[[ Supplied passage, beginning ]]

I see my role as a psychotherapist as a partnership to help others access their resilience, and guide them toward more deeply satisfying lives and relationships. Pairing creativity and playfulness with being goal-directed, I believe that a balance of leadership and humility is required to help others. With this in mind, I understand that being open to new perspectives and strategies can be both exhilarating and intimidating. It can feel terrifying to share your deepest pain with another person. Whether meeting with me alone, or as a part of a couple or family, I build a trusting therapeutic relationship with my patients that balances respect, collaboration and challenge, allowing for some of the toughest topics to be brought out of the shadows.
Both as a therapist, and supervising and training other clinicians in several evidence-based clinical models, I have helped patients work through a wide range of issues, including terminal illness, addiction, loss, family conflict, depression, anxiety, adoption-related challenges, relational trauma and involvement with the justice system. Firmly believing that it is essential for my patients to see results, I have a solid foundation in evidence-based techniques, including Cognitive Behavioral Therapy, a set of interventions that seek to change thoughts, feelings or behaviors that aren’t working, and replace them with healthier practices. I practiced Functional Family Therapy, a model that relies on strengthening family relationships in order to influence problem behavior, including trauma, aggression and violence, substance abuse, mental health diagnoses/symptoms and educational deficits. Through these experiences, I feel confident helping individuals, couples and families manage crisis, no matter what form it takes.
I don’t practice a one-size-fits-all approach to therapy and this is especially true of family therapy. I’ve spent years working with families of all types to help them identify the stumbling blocks and patterns that get in the way of communication and unity. Issues like substance use, divorce and separation, sibling conflict, and significant transitions like new family members or moves can cause families to get stuck in routines and rituals that are unhelpful, and which can keep families from running smoothly and happily. My job is to help identify and disrupt these old patterns, and guide families to create new ones with intentionality and purpose.

[[ Supplied passage, end ]]
[[ Listed records, beginning ]]

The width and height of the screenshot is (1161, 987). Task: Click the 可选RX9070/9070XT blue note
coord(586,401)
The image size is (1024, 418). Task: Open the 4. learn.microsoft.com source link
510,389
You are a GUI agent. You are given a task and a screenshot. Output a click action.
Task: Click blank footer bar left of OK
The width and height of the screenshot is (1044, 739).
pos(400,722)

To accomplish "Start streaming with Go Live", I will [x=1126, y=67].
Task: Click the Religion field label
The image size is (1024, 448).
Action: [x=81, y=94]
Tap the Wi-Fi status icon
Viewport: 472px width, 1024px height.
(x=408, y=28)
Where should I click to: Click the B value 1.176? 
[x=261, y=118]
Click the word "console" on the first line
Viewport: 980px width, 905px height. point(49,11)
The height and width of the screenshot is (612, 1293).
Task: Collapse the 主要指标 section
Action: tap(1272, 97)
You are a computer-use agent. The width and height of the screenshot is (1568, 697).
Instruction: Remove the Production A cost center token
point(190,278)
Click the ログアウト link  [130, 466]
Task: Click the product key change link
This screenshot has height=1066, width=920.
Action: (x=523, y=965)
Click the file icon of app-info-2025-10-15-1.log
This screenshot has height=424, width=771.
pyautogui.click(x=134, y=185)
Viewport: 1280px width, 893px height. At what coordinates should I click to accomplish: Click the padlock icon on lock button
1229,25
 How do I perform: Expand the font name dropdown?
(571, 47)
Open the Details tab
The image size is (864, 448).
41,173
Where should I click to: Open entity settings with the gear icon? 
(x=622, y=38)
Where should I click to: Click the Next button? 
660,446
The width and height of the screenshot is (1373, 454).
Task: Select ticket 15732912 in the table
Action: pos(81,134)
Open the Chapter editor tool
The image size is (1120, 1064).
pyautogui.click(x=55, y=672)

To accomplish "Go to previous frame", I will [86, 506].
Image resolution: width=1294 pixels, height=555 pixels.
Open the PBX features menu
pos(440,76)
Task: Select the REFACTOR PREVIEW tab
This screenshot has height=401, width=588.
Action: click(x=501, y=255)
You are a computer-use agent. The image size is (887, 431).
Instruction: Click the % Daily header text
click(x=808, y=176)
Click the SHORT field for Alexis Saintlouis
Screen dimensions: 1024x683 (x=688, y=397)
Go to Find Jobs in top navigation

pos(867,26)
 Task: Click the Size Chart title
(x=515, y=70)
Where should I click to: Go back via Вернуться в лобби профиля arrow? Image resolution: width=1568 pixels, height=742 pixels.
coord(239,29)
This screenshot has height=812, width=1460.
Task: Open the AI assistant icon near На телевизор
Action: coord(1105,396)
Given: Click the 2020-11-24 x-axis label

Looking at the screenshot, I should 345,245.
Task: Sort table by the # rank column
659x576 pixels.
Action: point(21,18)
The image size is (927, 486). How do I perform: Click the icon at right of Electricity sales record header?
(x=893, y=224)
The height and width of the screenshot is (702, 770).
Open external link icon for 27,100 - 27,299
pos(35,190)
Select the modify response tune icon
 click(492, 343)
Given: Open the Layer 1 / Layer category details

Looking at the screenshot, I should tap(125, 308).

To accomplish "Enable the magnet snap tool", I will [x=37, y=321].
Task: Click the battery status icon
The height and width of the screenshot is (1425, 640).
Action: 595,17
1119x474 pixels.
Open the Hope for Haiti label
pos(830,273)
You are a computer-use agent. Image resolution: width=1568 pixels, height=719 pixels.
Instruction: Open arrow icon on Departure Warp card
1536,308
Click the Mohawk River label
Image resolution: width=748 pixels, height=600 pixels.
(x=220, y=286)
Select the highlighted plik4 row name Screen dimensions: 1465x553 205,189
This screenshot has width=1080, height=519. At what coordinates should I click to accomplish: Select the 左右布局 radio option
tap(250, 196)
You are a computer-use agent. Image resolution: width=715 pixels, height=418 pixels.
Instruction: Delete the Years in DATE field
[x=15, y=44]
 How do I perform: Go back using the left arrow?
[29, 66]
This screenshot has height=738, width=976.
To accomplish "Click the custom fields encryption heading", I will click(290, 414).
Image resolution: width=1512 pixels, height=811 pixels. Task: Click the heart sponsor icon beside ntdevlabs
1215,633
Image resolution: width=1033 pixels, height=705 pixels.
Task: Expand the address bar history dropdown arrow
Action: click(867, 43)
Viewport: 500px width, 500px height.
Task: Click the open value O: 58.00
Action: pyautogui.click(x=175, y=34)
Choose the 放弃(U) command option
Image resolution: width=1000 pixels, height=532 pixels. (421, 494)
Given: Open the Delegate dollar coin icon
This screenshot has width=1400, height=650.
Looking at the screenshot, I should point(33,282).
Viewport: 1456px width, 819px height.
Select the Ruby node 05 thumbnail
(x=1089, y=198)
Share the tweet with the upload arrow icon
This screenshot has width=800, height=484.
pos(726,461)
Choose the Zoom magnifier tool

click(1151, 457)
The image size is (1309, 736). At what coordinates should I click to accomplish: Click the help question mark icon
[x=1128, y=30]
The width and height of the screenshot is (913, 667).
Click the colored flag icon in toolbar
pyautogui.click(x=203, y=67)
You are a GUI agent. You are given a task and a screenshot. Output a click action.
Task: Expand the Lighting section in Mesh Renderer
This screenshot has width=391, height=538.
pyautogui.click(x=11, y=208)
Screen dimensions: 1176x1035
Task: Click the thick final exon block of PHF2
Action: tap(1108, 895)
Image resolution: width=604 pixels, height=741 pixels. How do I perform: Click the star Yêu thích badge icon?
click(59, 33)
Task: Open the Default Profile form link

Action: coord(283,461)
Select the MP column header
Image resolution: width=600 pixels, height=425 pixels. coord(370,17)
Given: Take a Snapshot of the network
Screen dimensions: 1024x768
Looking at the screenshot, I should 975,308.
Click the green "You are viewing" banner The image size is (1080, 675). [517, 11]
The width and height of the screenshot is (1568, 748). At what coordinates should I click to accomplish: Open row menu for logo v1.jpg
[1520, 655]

[[ Listed records, end ]]

Task A ->
Answer these questions about the therapist's statement:
(i) According to the writer, what balance is required to help others?
(ii) What does Functional Family Therapy rely on?
(iii) What kind of approach to therapy does the writer say they don't practice?
Task B ->
Pick up the therapist's statement after its final sentence and continue writing it.

Result A ->
(i) A balance of leadership and humility.
(ii) Strengthening family relationships in order to influence problem behavior.
(iii) A one-size-fits-all approach.

Result B ->
No matter the circumstances, I believe that there is untapped wisdom in the individual struggling the most, and strength in even the most fractured relationship. In my work with couples, I know that even the most fulfilling relationships can be complicated. Couples–whether newly joined or well-established–can find themselves in situations that deeply challenge their ability to move forward as a unit. I take an active role in guiding couples through difficult conversations, coaching and teaching to help both partners communicate and advocate for themselves in an effective, compassionate way.
While I have the benefit of experience and training, I understand the necessity of looking at my own assumptions, as I help patients look at theirs. Over the years, my patients have taught me important lessons that stuck with me. Terminally ill patients have shown me how to maintain grace during suffering. Headstrong teens have reminded me of the importance of being grounded and honest. My most successful and seemingly “together” patients have taught me about the beauty of being vulnerable with another person. Working with deeply distressed families gave me perhaps the most influential lesson of my career: seeing love, grit and incredible resilience where others see brokenness. Remaining open to learning in my partnerships with patients, I believe everyone has the ability to heal and we are often far more able than we think.